Leonid S. Metelitsa, MD, PhD
Our research is focused on the immunobiology and therapeutic applications of Vα24-Jα18-invariant natural killer T cells (NKTs). NKTs are an evolutionarily conserved subset of innate lymphocytes that are characterized by expression of an invariant T cell receptor α-chain, Vα24-Jα18, and by reactivity to self- and microbial-derived glycolipids presented by monomorphic HLA class-I-like molecule CD1d. NKTs play a critical role in host defense by bridging innate and adaptive immunity, and they are highly conserved between mice and humans. Mounting evidence from both murine models and human studies indicates that NKTs have potent anti-tumor properties. Through exploring the mechanisms of NKT cell anti-tumor activity, we are developing and testing novel immunotherapeutic strategies against multiple types of cancer.
Our group was the first to observe that infiltration of NKTs into primary neuroblastoma tumors was associated with favorable clinical outcomes (Metelitsa et al, J Exp Med, 2004; Song et al, J Clin Invest, 2007), a finding that has since been extended to other malignancies. Interestingly, most solid tumors do not express CD1d and we found that NKTs indirectly affect tumor growth by recognizing and eliminating tumor-associated macrophages (TAMs), which provide critical stromal support for neuroblastoma cells (Song et al, J Clin Invest, 2009; Liu et al, J Clin Invest, 2012).

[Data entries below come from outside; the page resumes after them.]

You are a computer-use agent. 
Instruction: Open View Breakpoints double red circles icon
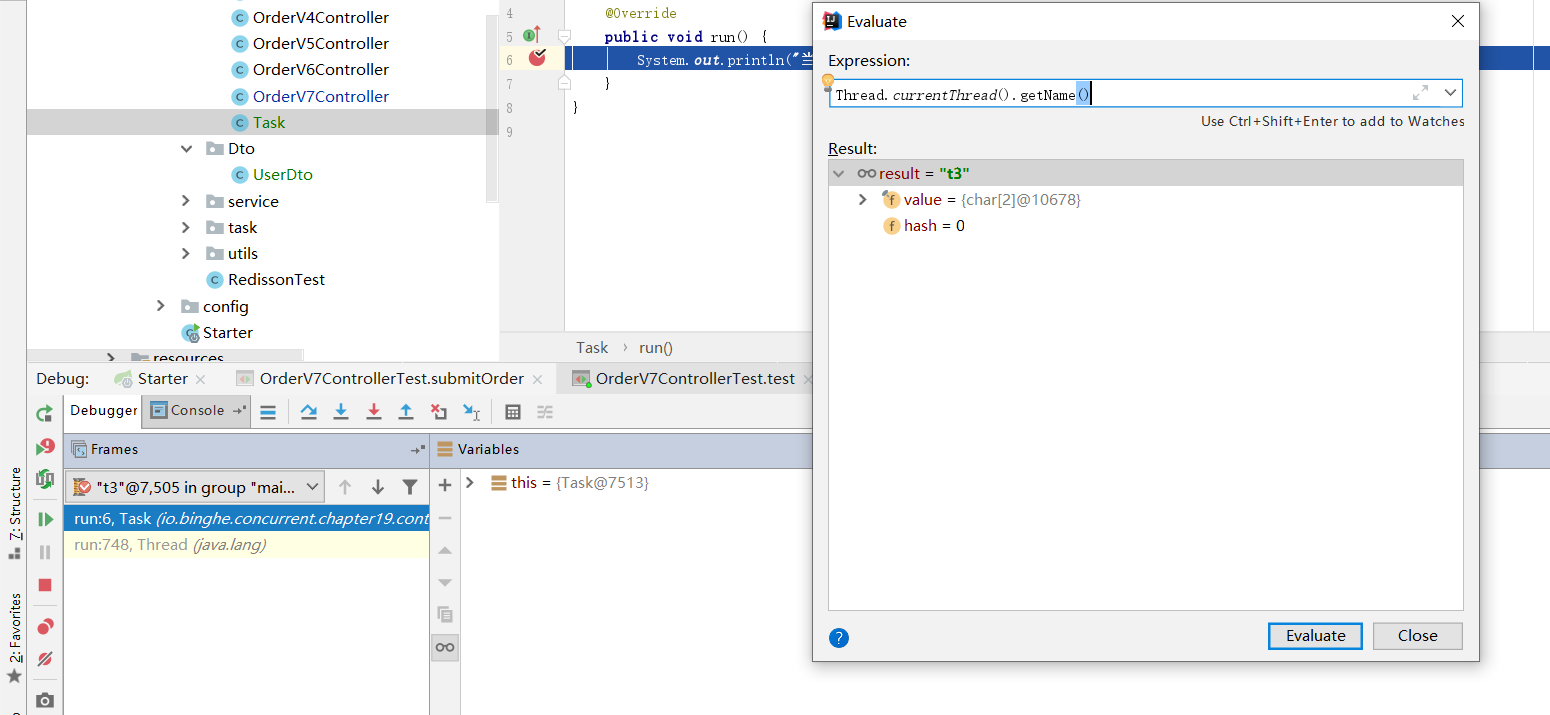coord(45,627)
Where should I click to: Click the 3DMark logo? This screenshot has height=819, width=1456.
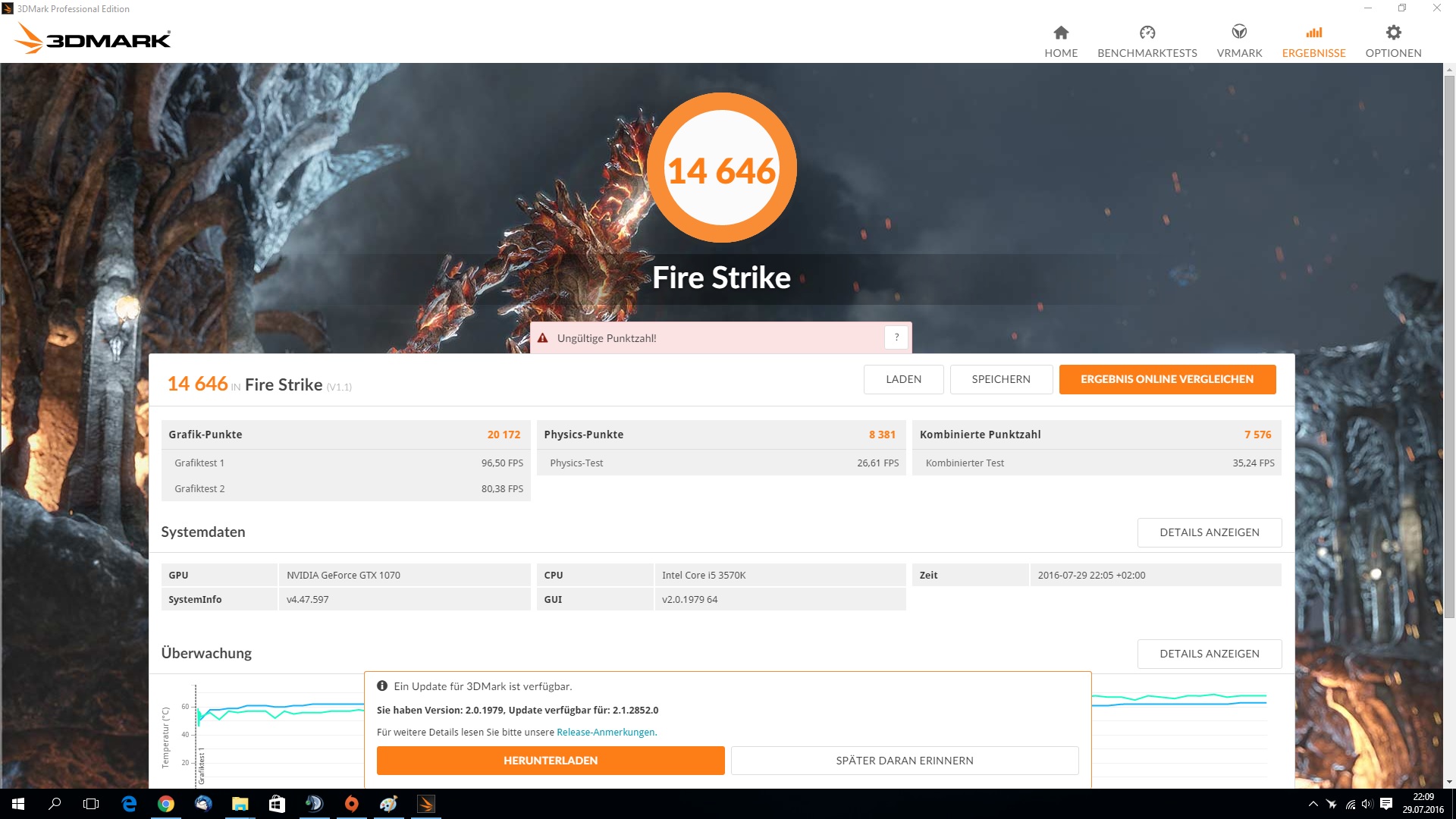coord(94,38)
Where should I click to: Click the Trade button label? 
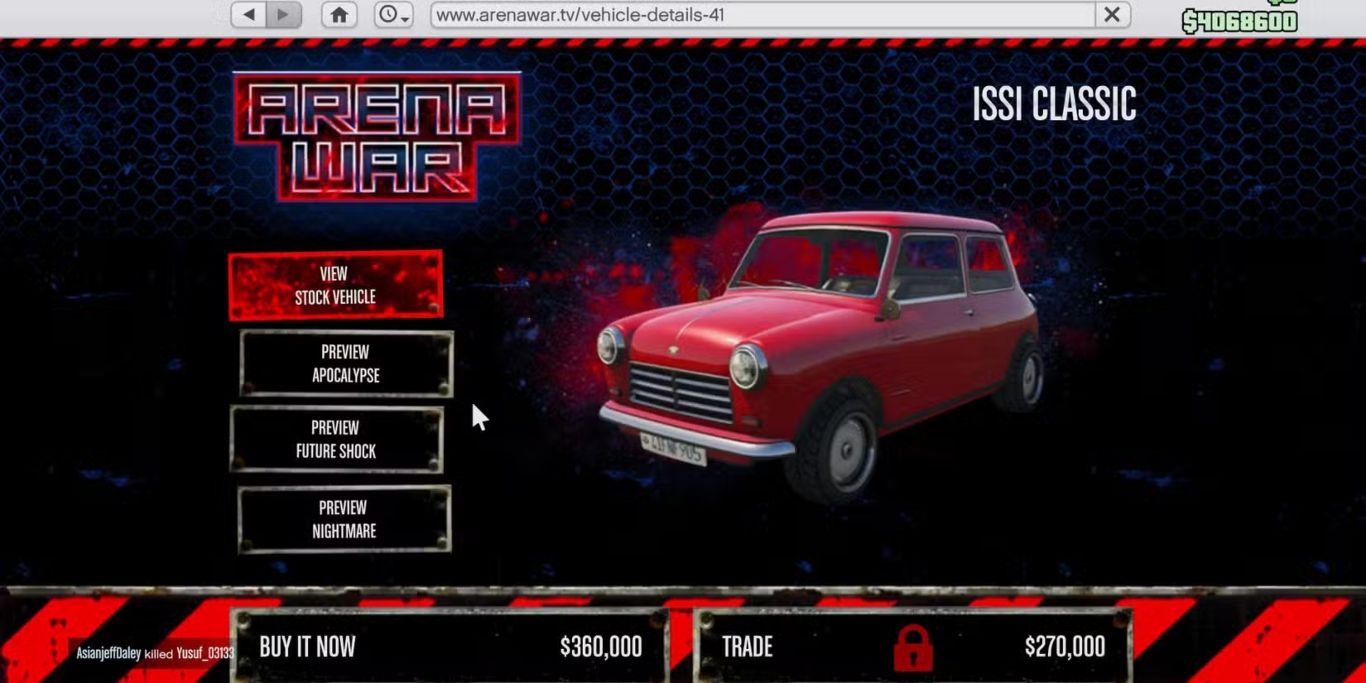coord(747,647)
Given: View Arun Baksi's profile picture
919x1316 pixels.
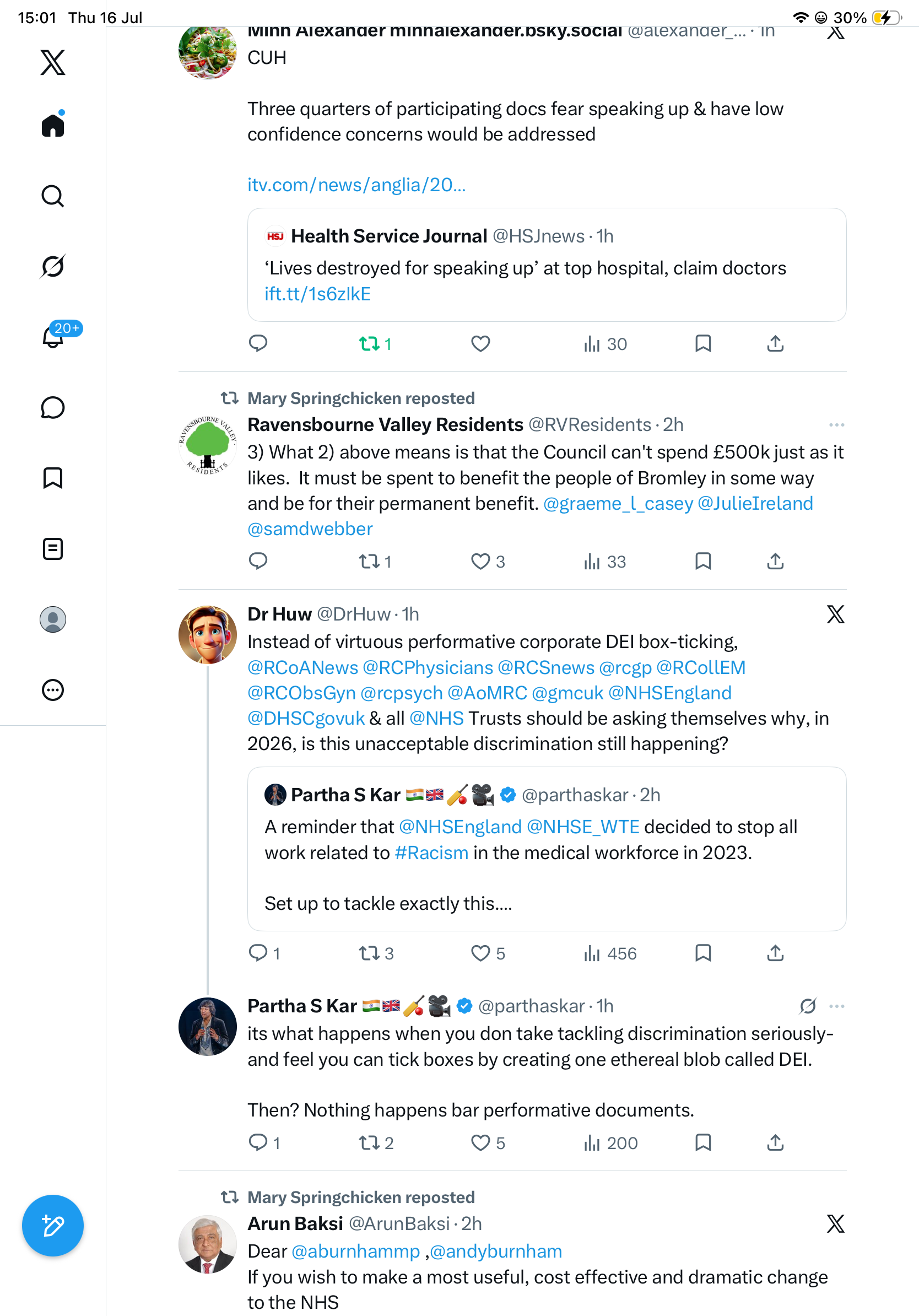Looking at the screenshot, I should tap(207, 1244).
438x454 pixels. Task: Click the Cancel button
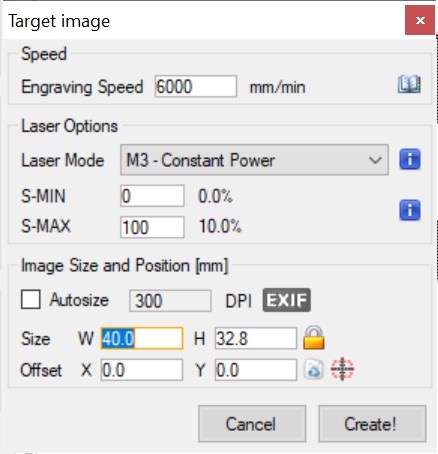(252, 424)
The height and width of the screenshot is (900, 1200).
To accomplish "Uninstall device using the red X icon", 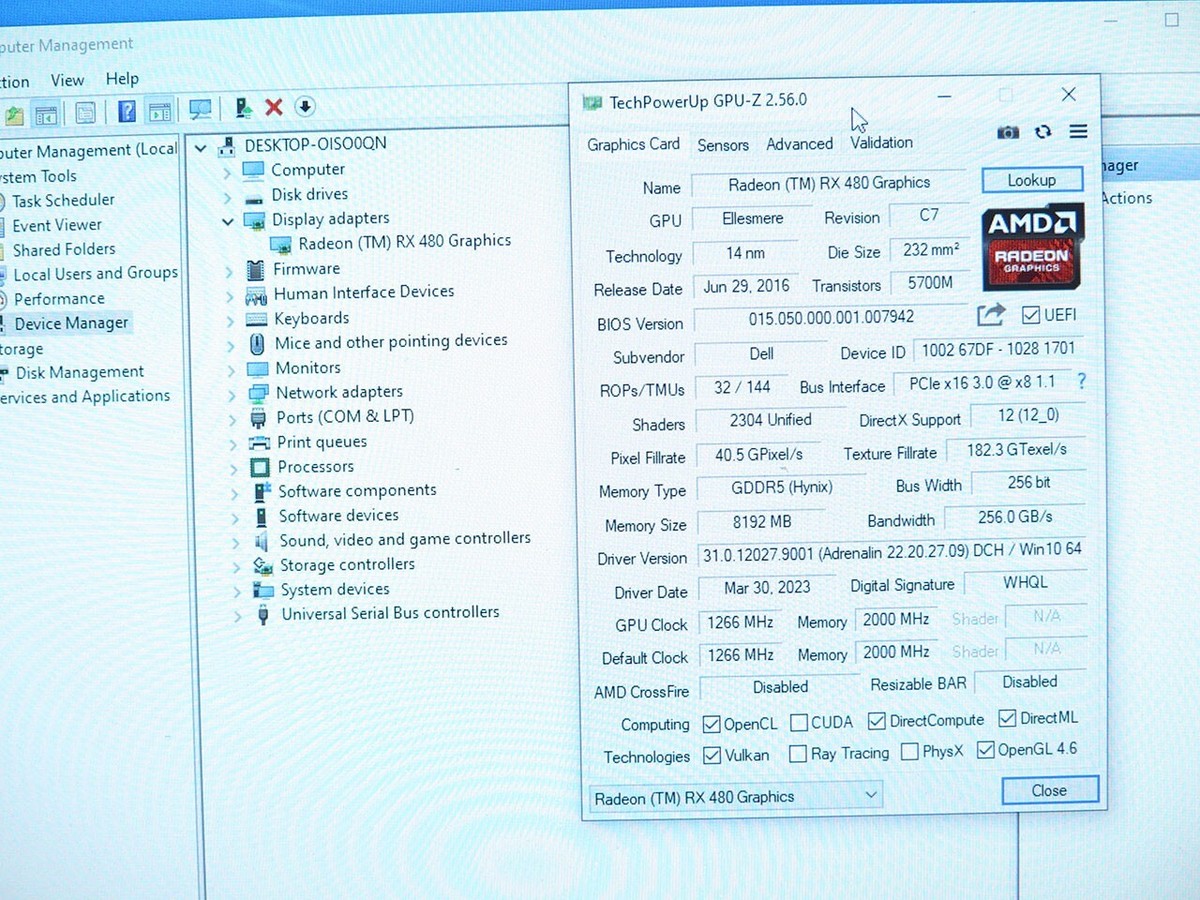I will click(273, 107).
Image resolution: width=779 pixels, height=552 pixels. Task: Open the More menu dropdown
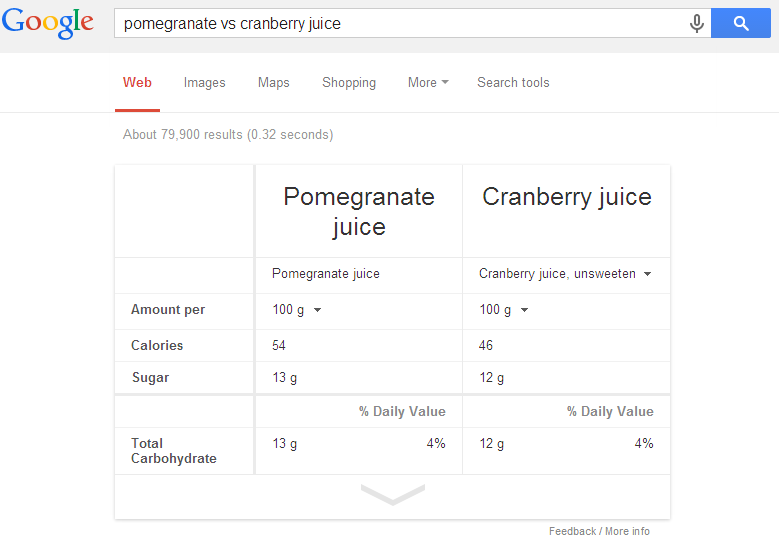428,82
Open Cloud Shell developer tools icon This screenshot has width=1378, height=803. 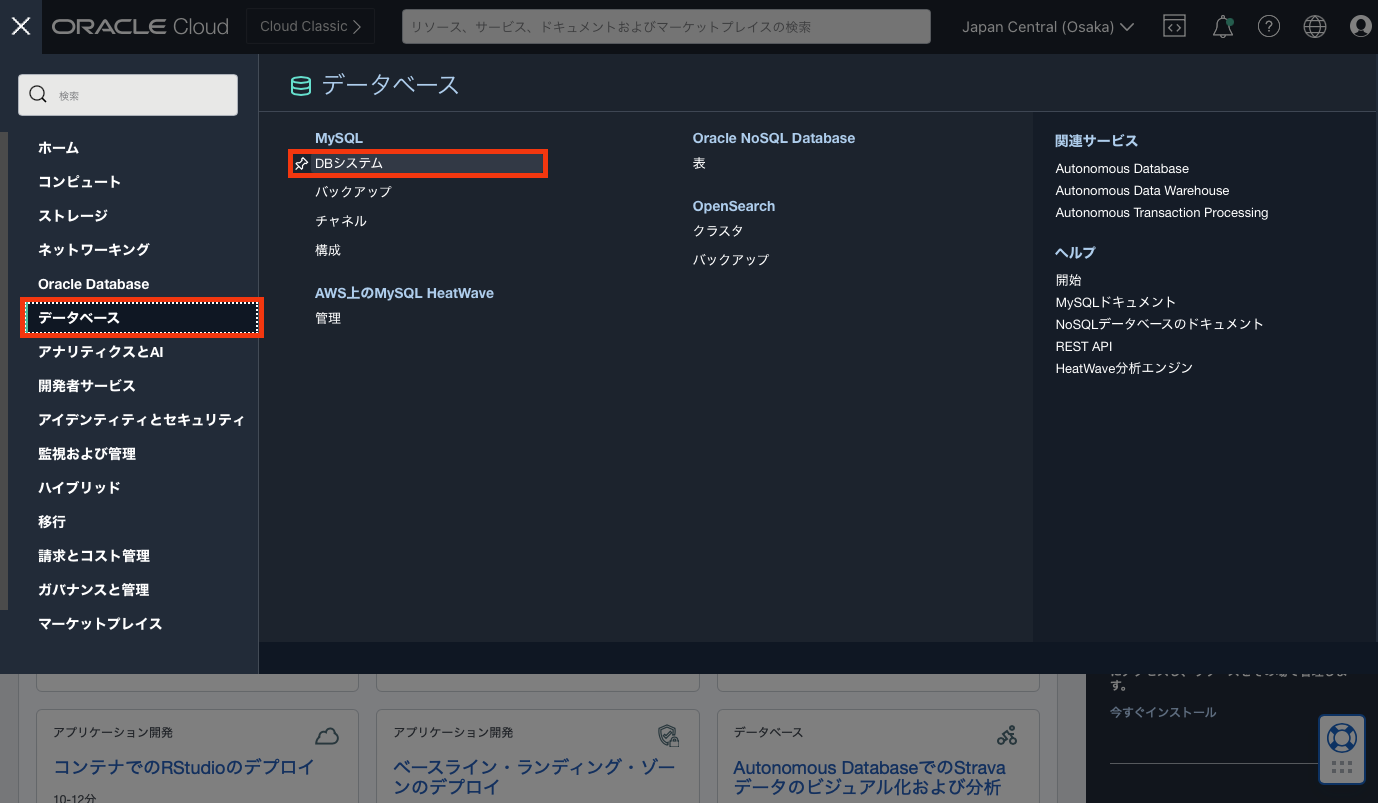(x=1174, y=27)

Capitalizing on the unique properties of NKTs to localize to the tumor site and target TAMs, we sought to develop an NKT-cell based platform for cancer immunotherapy. To that end, we engineered NKTs to express chimeric antigen receptors (CARs) specific for tumor-associated antigens, such as GD2 in neuroblastoma or CD19 in lymphoma. We demonstrated that, unlike CAR T cells, CAR NKT cells effectively localized to the tumor site and showed dual anti-tumor activity against GD2-positive tumor cells and CD1d-positive TAMs (Heczey et al, Blood, 2014). To enhance the therapeutic potential of NKTs and CAR NKTs, we developed an ex vivo expansion method for these cells that preserves the critical CD62L+ subset, which we have found to be required for NKT in vivo persistence and long-term tumor control (Tian et al, J Clin Invest, 2016).
Within the last two years, we have developed cGMP protocols for clinical scale manufacturing of CAR NKT cells. These efforts have resulted in initiation of the first clinical trial to test CAR NKT cells in humans (NCT03294954), GINAKIT2. This phase 1 trial will specifically evaluate the therapeutic effect of NKT cells expressing a GD2-specific construct in children with neuroblastoma. The optimized second-generation CAR construct will be expressed in combination with cytokine IL-15, which we have found to promote NKT cell survival and function within tumor tissues.
In parallel, we are preparing an IND submission for a first-in-human clinical trial of allogeneic NKT cells. Unlike T cells, NKTs are not allo-reactive and therefore CAR NKTs prepared from healthy donors can be used on demand in cancer patients without costly and time-consuming patient-specific cell manufacturing. In this project, NKTs expressing a novel CD19-specific CAR will be tested in patients with B cell malignancies.
Our research is supported by grants from NIH/NCI, CPRIT, the Leukemia & Lymphoma Society, Alex’s Lemonade Stand Foundation, the Cookies for Kids’ Cancer Foundation, and a co-development program between BCM and Cell Medica, Ltd.